Human mathematics icon (s)
An equation overlay artisitic depiction of human mathematics: the application of mathematics to questions of human concern, such as how the mind operates, love, economics, morality, etc.
In science, human mathematics is the study or use of pure mathematics or mathematical theory applied to humans, human behavior, or problems, phenomena, or subjects in the humanities.

History
In circa 1845, Scottish mathematical physicist and engineer William Rankine penned "The Mathematician in Love".

In 1854, English mathematical philosopher George Boole (1815-1864) published his An Investigation of the Laws of Thought on Which are Founded the Mathematical Theories of Logic and Probabilities, in which he utilized Boolean logic to example human thought processing operations.

In 1881, Irish mathematical economist Francis Edgeworth published his Mathematical Psychics: An Essay on the Application of Mathematics to the Moral Sciences, the beginning of his long career in the subject, is said to be book was notoriously difficult to read, outlines a “tentative study” of the creative applications of mathematics to economic or moral issues. Edgeworth aruges that mathematical psychics, or rather ‘psychological mathematics’ (or mathematical psychology) in a modern sense, can be divided into pure and applied, wherein he attempts formulation on concepts such as a quantity of pleasure, principles of maximum energy, and a calculus of feeling, among others.

In circa 1972, American mathematical psychologist John Gottman applied mathematics to the study of marriage dynamics.

Strogatz
In 1986, American applied mathematician Steven Strogatz completed his PhD at Harvard in with a dissertation on the “The Mathematical Structure of the Human Sleep-wake Cycle”. [1]

Strogatz followed this up with the 1988 article “Love Affairs and Differential Equations”, wherein he does some of the first differential equation formulation for the equation of love and in which he explains how he teaches students about ordinary coupled differential equations using examples of variations of levels or ratios of love and hate, similar to the Gottman stability ratio, in Shakespeare-style Romeo and Juliet type relationships. [2] Much of Strogatz’ applied human mathematics logic is presented in his 2003 book Sync: the Emerging Science of Spontaneous Order, in which he attempts to explain things such as “synchronal or simultaneous flashing of fireflies”, why women roommates often find their menstrual cycles to sync, the triggering of riots, fads, and mass hysteria, to the synchronicity of the solar system in possible relation to dinosaur extinction, among other subjects. [3]
Strange Attractors (2008)
The 2008 book Strange Attractors, a collection of historical poems, over the last 4000-years, on the overlap of love and mathematics. [5]
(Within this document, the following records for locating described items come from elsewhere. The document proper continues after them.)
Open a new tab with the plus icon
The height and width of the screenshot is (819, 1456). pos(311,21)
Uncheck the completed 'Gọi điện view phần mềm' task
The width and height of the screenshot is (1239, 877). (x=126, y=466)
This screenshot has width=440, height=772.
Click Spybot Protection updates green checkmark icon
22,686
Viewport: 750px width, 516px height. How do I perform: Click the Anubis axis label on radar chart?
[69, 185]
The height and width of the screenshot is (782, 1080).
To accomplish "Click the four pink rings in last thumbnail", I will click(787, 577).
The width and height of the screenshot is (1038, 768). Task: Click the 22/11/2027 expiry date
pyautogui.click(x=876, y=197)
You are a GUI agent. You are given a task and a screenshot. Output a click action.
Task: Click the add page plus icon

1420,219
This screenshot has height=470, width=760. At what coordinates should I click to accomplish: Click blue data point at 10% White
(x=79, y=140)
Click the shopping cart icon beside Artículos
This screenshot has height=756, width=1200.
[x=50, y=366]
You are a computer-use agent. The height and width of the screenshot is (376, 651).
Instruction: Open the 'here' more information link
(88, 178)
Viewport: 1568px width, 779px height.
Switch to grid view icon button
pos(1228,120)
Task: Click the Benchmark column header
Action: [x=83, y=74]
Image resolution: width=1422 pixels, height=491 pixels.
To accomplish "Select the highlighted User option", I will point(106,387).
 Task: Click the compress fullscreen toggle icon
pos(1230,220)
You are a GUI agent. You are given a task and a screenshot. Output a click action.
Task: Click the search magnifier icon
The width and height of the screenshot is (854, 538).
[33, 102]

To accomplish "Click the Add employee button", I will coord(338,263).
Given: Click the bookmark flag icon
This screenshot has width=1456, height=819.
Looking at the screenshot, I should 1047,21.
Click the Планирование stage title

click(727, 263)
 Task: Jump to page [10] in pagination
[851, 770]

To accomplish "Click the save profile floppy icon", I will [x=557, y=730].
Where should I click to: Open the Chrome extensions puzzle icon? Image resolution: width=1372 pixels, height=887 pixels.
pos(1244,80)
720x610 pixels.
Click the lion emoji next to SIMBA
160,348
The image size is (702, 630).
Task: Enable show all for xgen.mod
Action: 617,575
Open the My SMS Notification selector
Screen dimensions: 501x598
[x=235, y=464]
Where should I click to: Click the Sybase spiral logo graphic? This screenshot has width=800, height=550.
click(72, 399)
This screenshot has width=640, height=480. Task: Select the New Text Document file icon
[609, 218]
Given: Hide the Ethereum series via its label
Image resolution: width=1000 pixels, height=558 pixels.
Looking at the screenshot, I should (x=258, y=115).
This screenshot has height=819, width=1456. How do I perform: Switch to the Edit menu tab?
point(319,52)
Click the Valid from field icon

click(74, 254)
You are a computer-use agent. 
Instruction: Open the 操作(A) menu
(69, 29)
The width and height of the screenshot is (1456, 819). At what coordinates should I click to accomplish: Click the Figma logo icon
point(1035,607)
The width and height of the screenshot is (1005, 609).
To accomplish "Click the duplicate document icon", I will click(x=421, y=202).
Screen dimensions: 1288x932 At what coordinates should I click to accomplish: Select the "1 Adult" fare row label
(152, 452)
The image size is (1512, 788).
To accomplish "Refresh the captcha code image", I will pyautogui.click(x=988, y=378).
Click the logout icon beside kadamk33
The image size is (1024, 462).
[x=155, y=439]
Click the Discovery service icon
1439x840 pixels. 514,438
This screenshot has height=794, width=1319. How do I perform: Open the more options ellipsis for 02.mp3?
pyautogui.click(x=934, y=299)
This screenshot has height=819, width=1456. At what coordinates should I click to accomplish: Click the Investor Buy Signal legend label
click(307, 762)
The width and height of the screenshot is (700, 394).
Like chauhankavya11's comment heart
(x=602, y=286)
In 2009, Strogatz published “Energy Landscape of Social Balance”, in which he and his colleagues, Seth Marvel and Jon Kleinberg, to take a stab at deriving a mathematical version of a "social energy landscape", the synopsis of which is: “the shifting of alliances and rivalries in a social group can be viewed as arising from an energy minimization process.” [4]

Other
In 2010, Spanish mathematical economist Jose-Manuel Rey published his “A Mathematical Model of Sentimental Dynamics Accounting for Marital Dissolution”, which builds on the work of John Gottman, to attempt to formulaically and graphically explain marital dissolution using a metaphorical version of the second law to indicate that “indicate that the feeling of attachment in a relationship ‘cools down’ (thermal word) as time evolves—unless energy in form of effort is supplied to keep things alive.”

See also
HM pioneers
The Mathematician in Love

References
1. Strogatz, Steven H. (1986). The Mathematical Structure of the Human Sleep-Wake Cycle. (PhD thesis, Harvard). Springer.
2. Strogatz, Steven H. (1988). "Love Affairs and Differential Equations", Mathematics Magazine, 61(1): 35.
3. Strogatz, Steven (2003). Sync: the Emerging Science of Spontaneous Order. Hyperion.
4. Marvel, Seth A., Strogatz, Steven H., and Kleinberg, Jon M. (2009). “Energy Landscape of Social Balance”, Physical Review Letters, PRL 103, 198701.
5. Glaz, Sarah and Growney, Joanne. (2008). Strange Attractors: Poems of Love and Mathematics (abs). AK Peters.

Further reading
● Porter, Theodore. (1981). “The Mathematics of Society: Variation and Error in Quetelet’s Statistics”, British Journal for the History of Science, 18: 51-69.
● Salmon, Nathan. (2005). Metaphysics, Mathematics, and Meaning (ch.13: “The Limits of Human Mathematics (2001)”, pgs. 243-). Oxford University Press.
● Grant, Philip C. (2008). The Mathematics of Human Motivation: Applying the Law of Escalating marginal Sacrifice: a Cost-benefit Framework for Understanding Determinants of Performance (abs). University Press of America.